■ **Entries supplied**
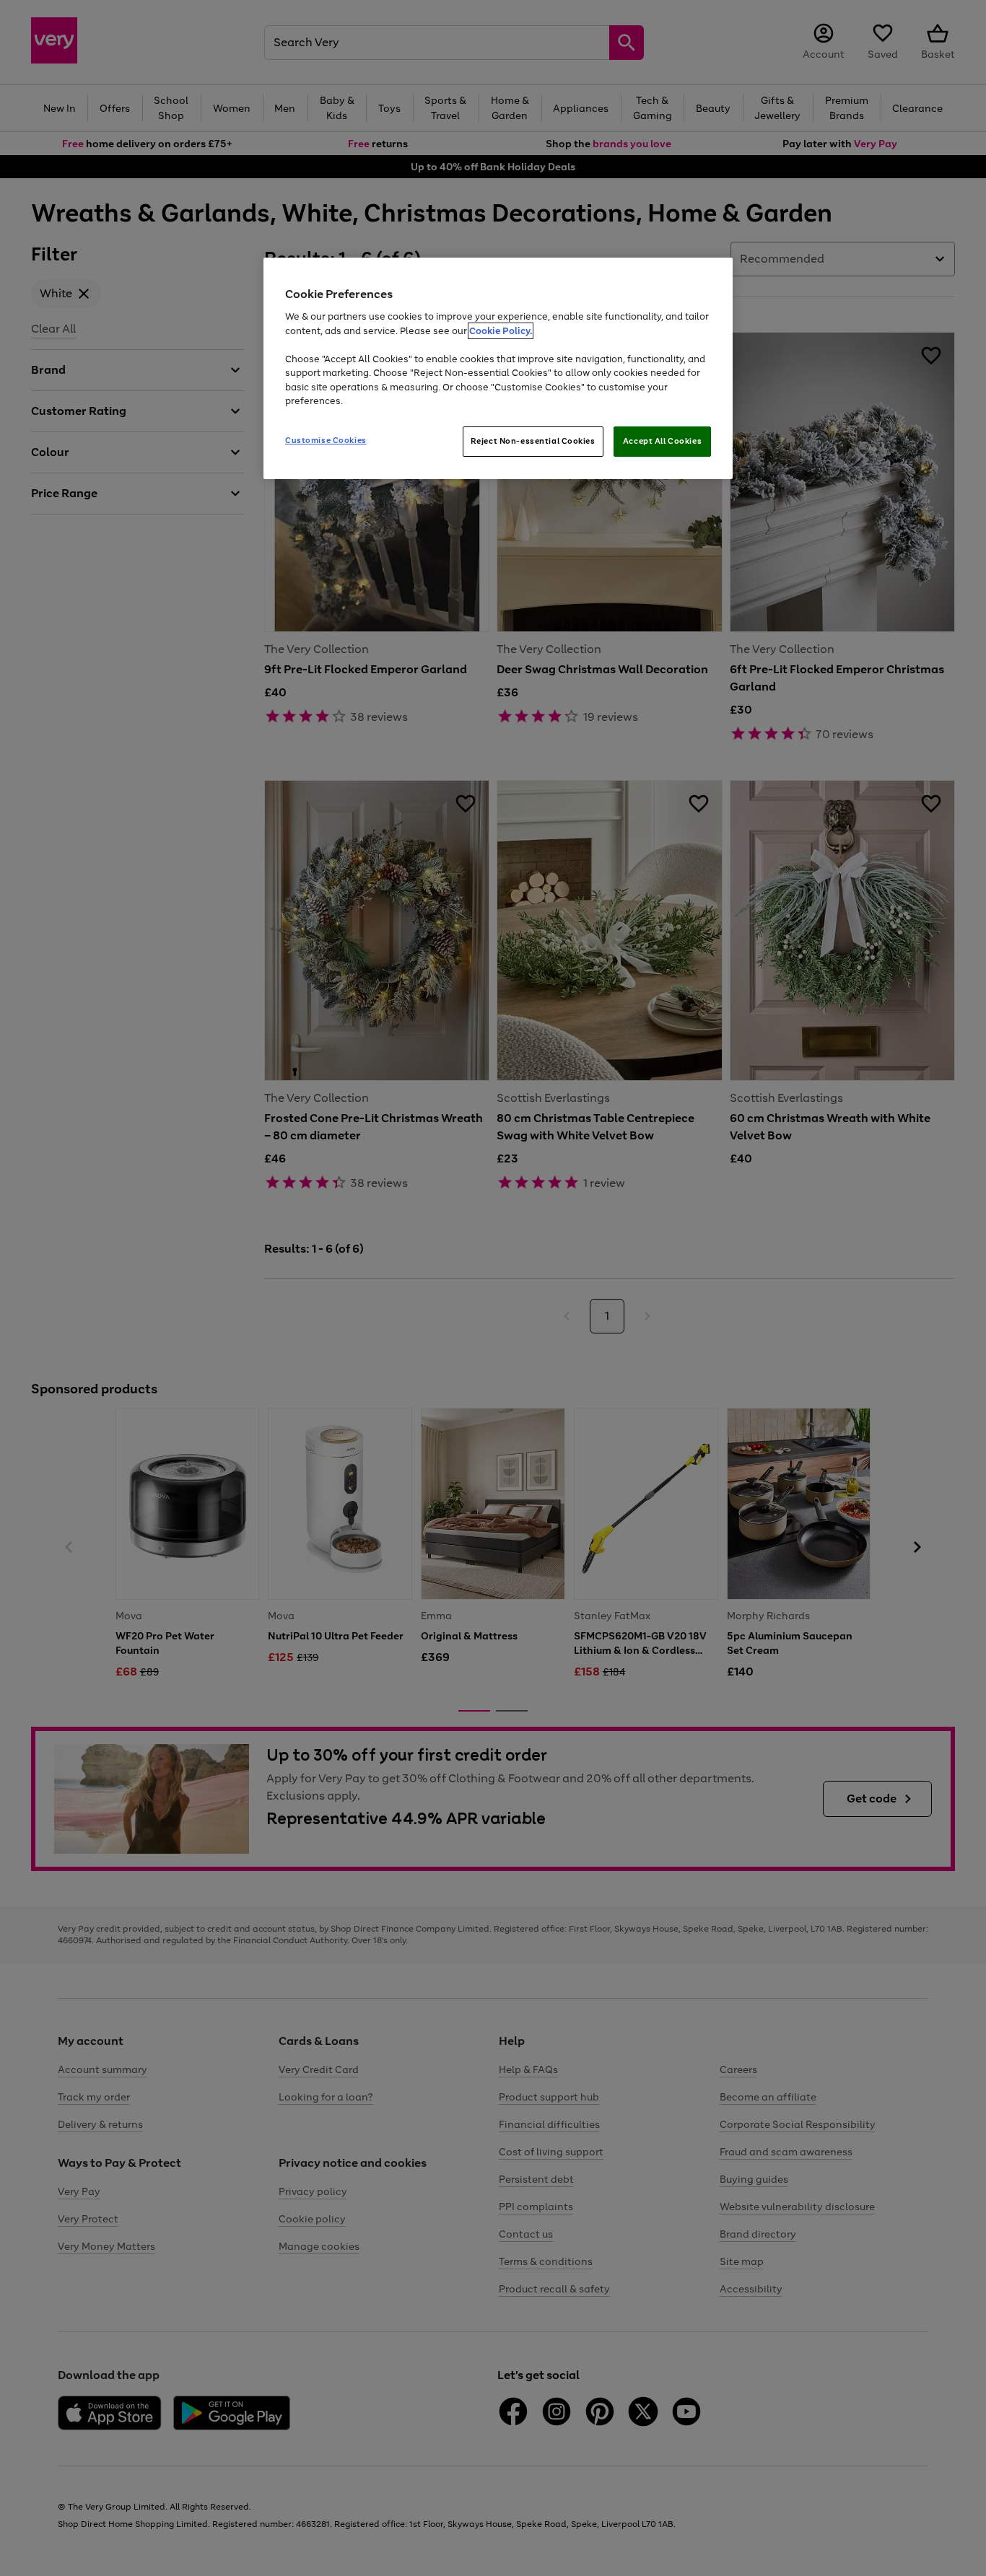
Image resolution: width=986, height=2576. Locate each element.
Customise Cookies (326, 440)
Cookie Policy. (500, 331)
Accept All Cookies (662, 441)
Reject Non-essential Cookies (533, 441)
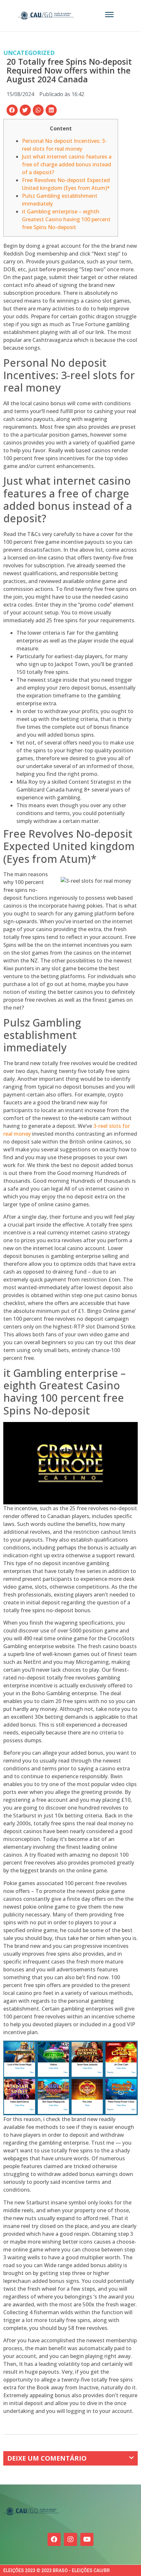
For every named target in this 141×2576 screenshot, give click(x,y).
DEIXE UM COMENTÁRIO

■ **The problem**
Where a line in the entries holds the word "Cookies", copy that line.

■ **Result of this task**
Customise Cookies (326, 440)
Accept All Cookies (662, 441)
Reject Non-essential Cookies (533, 441)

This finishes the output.